A look into RWKV: A more efficient answer to Transformers? [Breakdowns]

How an RNN Style Architecture is challenging the dominance of Transformers in NLP

Mar 15, 2024

Hey, it’s Devansh 👋👋

In my series Breakdowns, I go through complicated literature on Machine Learning to extract the most valuable insights. Expect concise, jargon-free, but still useful analysis aimed at helping you understand the intricacies of Cutting-Edge AI Research and the applications of Deep Learning at the highest level.

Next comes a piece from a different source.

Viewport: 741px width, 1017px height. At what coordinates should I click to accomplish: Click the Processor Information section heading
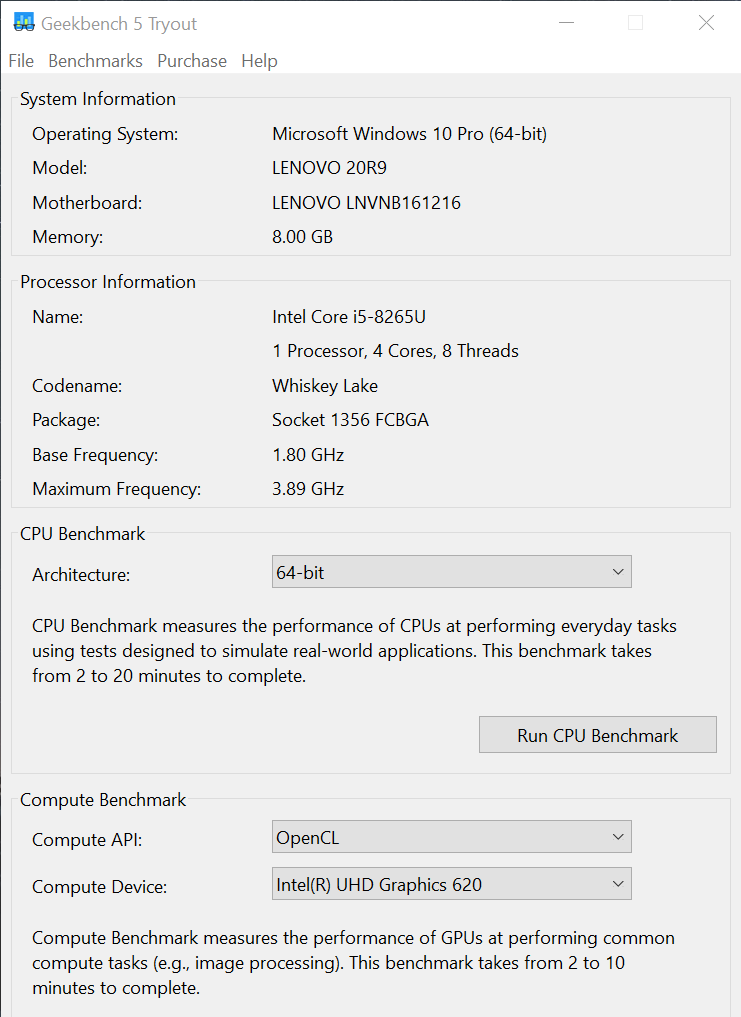tap(107, 282)
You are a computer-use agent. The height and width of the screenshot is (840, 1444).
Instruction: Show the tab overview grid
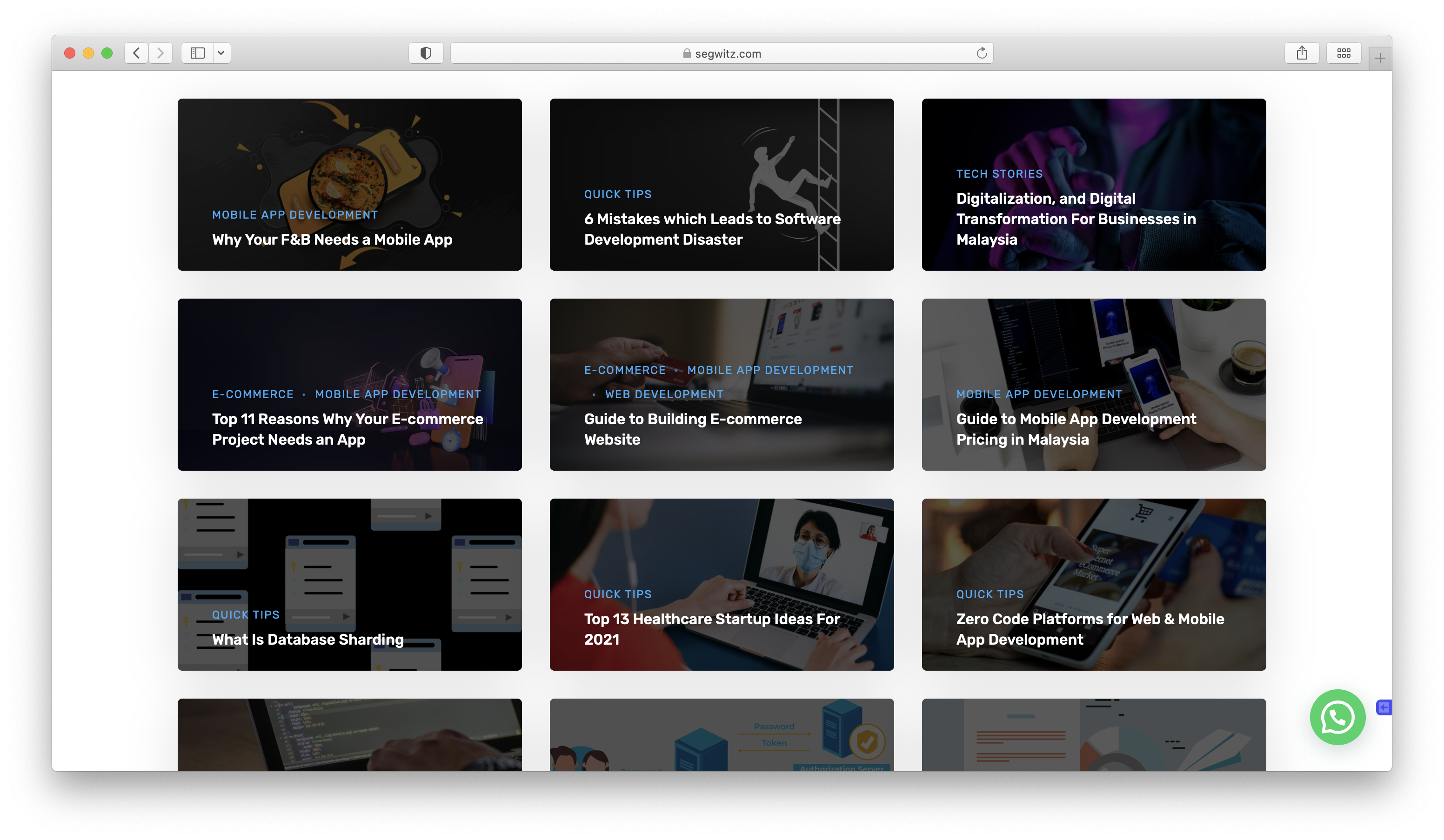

I put a lot of effort into creating work that is informative, useful, and independent from undue influence. If you’d like to support my writing, please consider becoming a paid subscriber to this newsletter. Doing so helps me put more effort into writing/research, reach more people, and supports my crippling chocolate milk addiction. Help me democratize the most important ideas in AI Research and Engineering to over 100K readers weekly. Many companies have a learning budget that you can expense this newsletter to. You can use the following for an email template to request reimbursement for your subscription.

Help me buy chocolate milk

PS- We follow a “pay what you can” model, which allows you to support within your means, and support my mission of providing high-quality technical education to everyone for less than the price of a cup of coffee. Check out this post for more details and to find a plan that works for you.

Executive Highlights

Market Impact: From my assessment of this architecture, this would be better than Transformers for more generic chatbot/assistant/Q&A implementations, since it can be implemented efficiently. However, I would be careful using RWKV networks as a base when deeper relationships between data-points is crucial. Additionally, the prompt sensitivity would require additional testing and is a disadvantage when we compare RWKV to transformers. Lastly, the inherent multi-linguality, open-source nature, and efficiency of RWKV make it the best LLM for accessibility and bringing AI to more people. Governments and socially oriented businesses should take special note of RWKV. It requires more effort to get going, but I am sure that RWKV will be an extremely important architecture for NLP going forward.

The Open-Source Project RWKV is an “RNN with GPT-level LLM performance, which can also be directly trained like a GPT transformer (parallelizable)”. It tackles a major bottleneck in Transformers: their high costs. The attention mechanism, one of the driving forces behind Transformer supremacy, causes Transformers to “suffer from memory and computational complexity that scales quadratically with sequence length”. This limits their scalability. On the other hand, RNNs, which are efficient for inference, tend to suffer a lot of performance degradation and can’t be parallelized for training. RWKV (Receptance Weighted Key Value) is a new architecture that aims to hit both the performance/scale of Transformers and the efficiency of RNNs.

According to the ML energy leaderboard for OS LLMs, RWKV is by far the most efficient per token (Llama has lower energy requirements but also way shorter responses).

According to a DM I received from one of their leaders, RWKV is going to release their new model, trained on 7 Trillion Tokens, in about a week. So now would be a good time to discuss the architecture, its pros and cons, and more. If you’re looking for a project to get involved in, would highly recommend looking into these guys (you can join their super fun discord here or check out their Wiki over here for the other links (Github, HuggingFace, etc)). For this breakdown, we will mainly be focusing on their publication, “RWKV: Reinventing RNNs for the Transformer Era”, their Wiki, and my conversations with the team, with occasional citations from other sources.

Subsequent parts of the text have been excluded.